The names of the containers are used to create a path to the data.  To reach our data we must access the Processing group, then the behavior module, then the timeseries, and ultimately the contents of the data stored in it.  

In [10]:
#Retrieve coordinate data
timeseries_data = nwbfile.processing[module_name][timeseries_name].data[:]
print(timeseries_data)

[[ 90.  72.]
 [ 91.  67.]
 [ 89.  70.]
 ...
 [316. 192.]
 [314. 194.]
 [312. 195.]]


We are now done working with the file so we close it.

In [11]:
io.close()

## Part  2 Working with Data from DataJoint

We begin by instantiating the tables we defined in Chapter 1:

In [12]:
#Before we can use them, the tables from chapter 1 must be instantiated:
mouse = Mouse()
session = Session()
position = Position()
positionStatistics = PositionStatistics()

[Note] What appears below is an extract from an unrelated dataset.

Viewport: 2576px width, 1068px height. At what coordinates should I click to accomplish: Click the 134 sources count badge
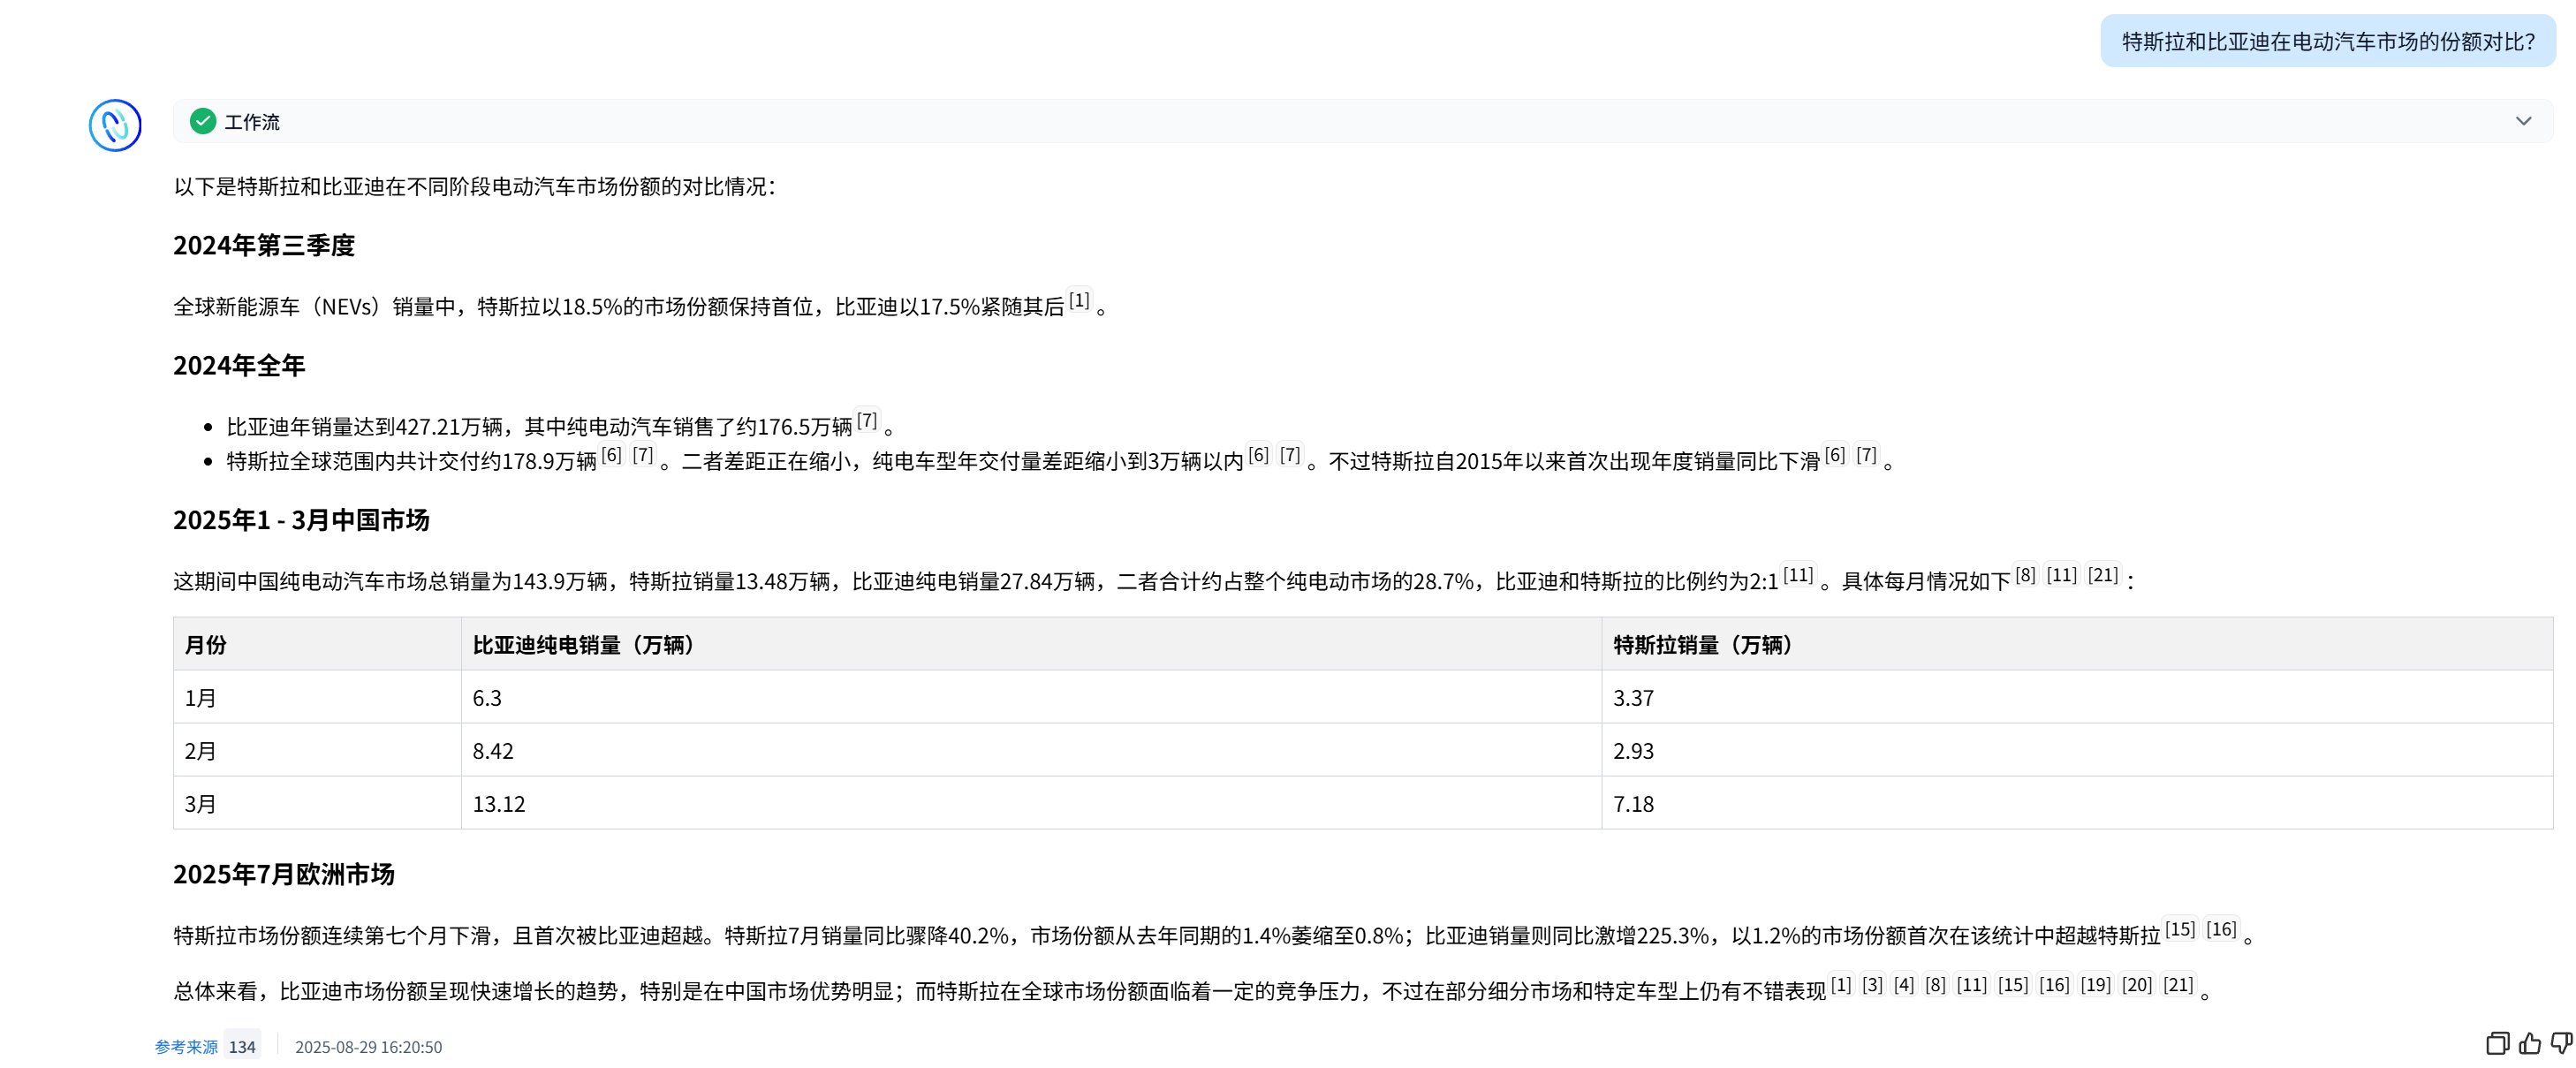pyautogui.click(x=242, y=1047)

DataJoint provides a function that retrieves datasets as dictionaries, a python structure which stores key value pairs.  This creates a dictionary of data in the Mouse table.

In [13]:
our_data = mouse.fetch(as_dict=True)
our_data

[{'subject_id': 'Mouse_5025',
  'date_of_birth': datetime.datetime(2017, 4, 3, 11, 0),
  'genotype': 'B6',
  'sex': 'F',
  'species': 'Mus musculus',
  'subject_description': 'Fuzzy',
  'weight': '25g'}]

In order to retrieve a complete dataset, we must use the join operator * to connect our tables and store them in a variable called dataset.

In [14]:
dataset = mouse * session * position * positionStatistics

DataJoint's fetch() method returns each dataset as a dictionary, so this command can be used to programmatically access data from single or multiple sessions.

In [15]:
our_data = dataset.fetch(as_dict=True)
our_data

[{'subject_id': 'Mouse_5025',
  'name': 'Session_22',
  'date_of_birth': datetime.datetime(2017, 4, 3, 11, 0),
  'genotype': 'B6',
  'sex': 'F',
  'species': 'Mus musculus',
  'subject_description': 'Fuzzy',
  'weight': '25g',
  'comments': 'Will need to correct camera jitter',
  'description': 'The position of a mouse in an arena is transformed into X,Y coordinates',
  'experiment_description': 'Demonstrate creating a single NWB file and loading a DataJoint pipeline from an experimental session',
  'experimenter': 'Experimenter 1',
  'identifier': 'Mouse_5025_Session_22',
  'institution': 'Yale University',
  'lab': 'Tan lab',
  'rate': 30.0,
  'raw_data_link': 'C:/Users/meowm/OneDrive/DataWarehouse/Experimenter1/Mouse_5025/Session_22/raw_video.avi',
  'reference_frame': 'Zero refers to the bottom left corner of the rig, when viewed from above',
  'session_description': 'Determine if mouse has a place preference',
  'session_start_time': datetime.datetime(2020, 7, 7, 15, 36, 13),
  's

In the next chapter, our use case addresses creating NWB files and a DataJoint dataset from existing data.  It 
demonstrates bulk loading of data from diverse raw data sources in a standard directory structure.  

The row of data in our pipeline will cause an error because it we would create a duplicate entry in the database.  To address this, we clear the pipeline with mouse.drop().

In [16]:
mouse.drop()

`marikelreimer_tutorial`.`mouse` (1 tuples)
`marikelreimer_tutorial`.`session` (1 tuples)
`marikelreimer_tutorial`.`_position` (1 tuples)
`marikelreimer_tutorial`.`__position_statistics` (1 tuples)
Proceed? [yes, No]: yes
Tables dropped.  Restart kernel.


Notice that DataJoint removed all dependent tables, preventing the possiblity of orphaned data.